Extract to read:
Recognising, as he put it (para 23), “the possibility that the judge may assist in such cases by taking over the questioning”, Roderic Wood J referred to what Lord Bingham of Cornhill CJ had said in R v Brown (Milton) [1998] 2 Cr App Rep 364, 370:

“The trial judge’s duty is to ensure to the utmost of his ability that the defendant, even if unrepresented, or perhaps particularly if unrepresented, has a fair trial. Every defendant is not guilty until proved to be so. Where, for example, a defendant is accused of rape, the trial cannot be conducted on the assumption that he is a rapist and the complainant a victim, since the whole purpose of the proceeding is to establish whether that is so or not. In the context of section 34A [of the Criminal Justice Act 1988], guidance was given by this Court in De Oliveira [1997] Crim LR 600 where Rose LJ said:

“When the situation arises in which an unrepresented defendant is statutorily prohibited from cross-examining, it will generally be desirable that the trial judge should ask such questions as he sees fit, to test the accuracy and reliability and the possibility of collusion between the prosecution witnesses.”

Without either descending into the arena on behalf of the defence or, generally speaking, putting any sort of positive case on behalf of the defence, this is a difficult tight-rope for the trial judge to walk. However, he must do his best according to the circumstances of the particular case.

It is also open to the judge in an appropriate case to ask a defendant whether there are matters which he wishes to have put to a witness. However, it would be for the judge to decide whether and how to put questions in relation to those matters. In the present case, the judge, in the course of submissions before the trial, correctly characterised himself as a transmission channel rather than a defence advocate so far as the questioning of witnesses was concerned.

If a judge follows these necessarily general precepts, this Court will be very slow to interfere. It should of course also be borne in mind that there is a heavy duty on prosecuting counsel, which particularly arises where a defendant is unrepresented, to be scrupulously careful in the way in which the case is presented, so that no unfair prejudice against the defendant can arise from the manner in which the trial is conducted.”

30.

Roderic Wood J continued (paras 24-25):

“24

… For my part, I feel a profound unease at the thought of conducting such an exercise in the family jurisdiction, whilst not regarding it as impossible. If it falls to a judge to conduct the exercise it should do so only in exceptional circumstances.

The desirable solution

25

I would invite urgent attention as to creating a new statutory provision which provides for representation in such circumstances, analogous to the existing statutory framework governing criminal proceedings as set out in the 1999 Act. Such a statutory provision should also provide that the costs of making available to the court an advocate should fall on public funds. I can see no distinction in policy terms between the criminal and the civil process. Logic strongly suggests that such a service should be made available to the family jurisdiction. If it is inappropriate for a litigant in person to cross-examine such a witness in the criminal jurisdiction, why not in the family jurisdiction?”

31.

Indeed! And that was over seven years ago.

32.

Judge Wildblood returned to the problem in Re B, expressing (para 8) his respectful agreement with Roderic Wood J.

33.

Some of these problems have been addressed in section 31G(6) of the Matrimonial and Family Proceedings Act 1984, set out in Schedule 10 of the Crime and Courts Act 2013, which came into effect on 22 April 2014:

“Where in any proceedings in the family court it appears to the court that any party to the proceedings who is not legally represented is unable to examine or cross-examine a witness effectively, the court is to –

(a)

Data rows:
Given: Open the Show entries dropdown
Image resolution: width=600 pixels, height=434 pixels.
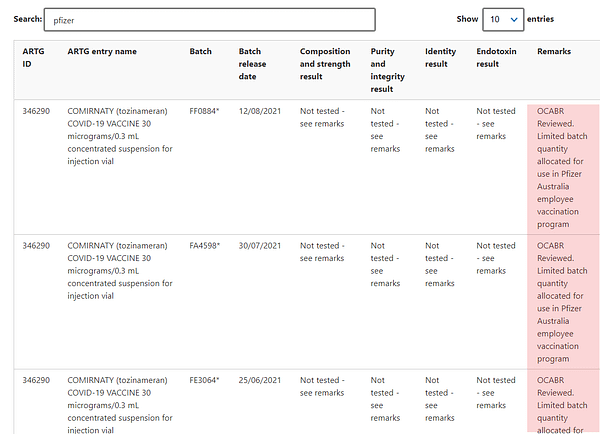Looking at the screenshot, I should (x=503, y=19).
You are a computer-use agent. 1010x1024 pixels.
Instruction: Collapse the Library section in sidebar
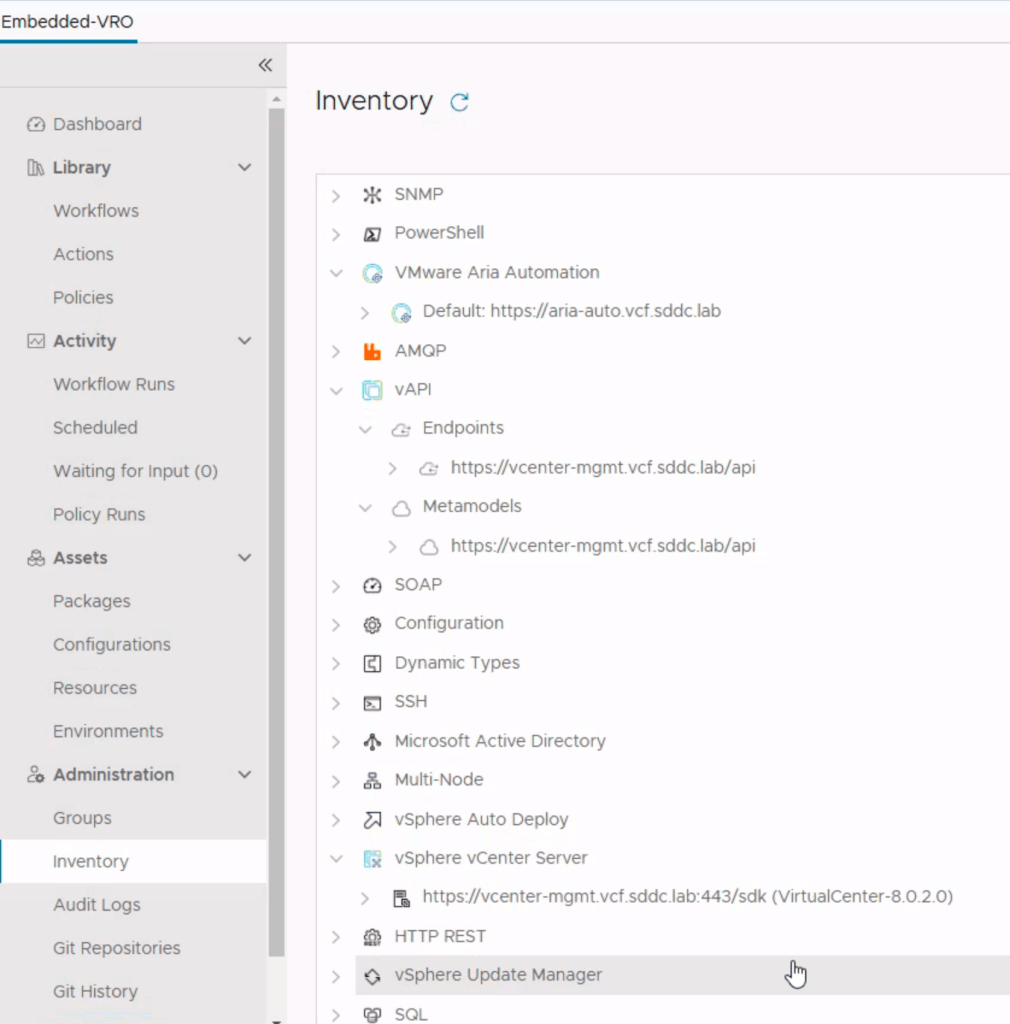click(x=244, y=168)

What is required:
Answer these questions from the judgment excerpt:
1. In which case did Rose LJ give guidance?
2. How did the judge in the present case characterize himself regarding the questioning of witnesses?
3. On what date did section 31G(6) of the Matrimonial and Family Proceedings Act 1984 come into effect?
Answer from the judgment excerpt alone.

Answer below:
1. De Oliveira [1997] Crim LR 600.
2. As a transmission channel rather than a defence advocate.
3. 22 April 2014.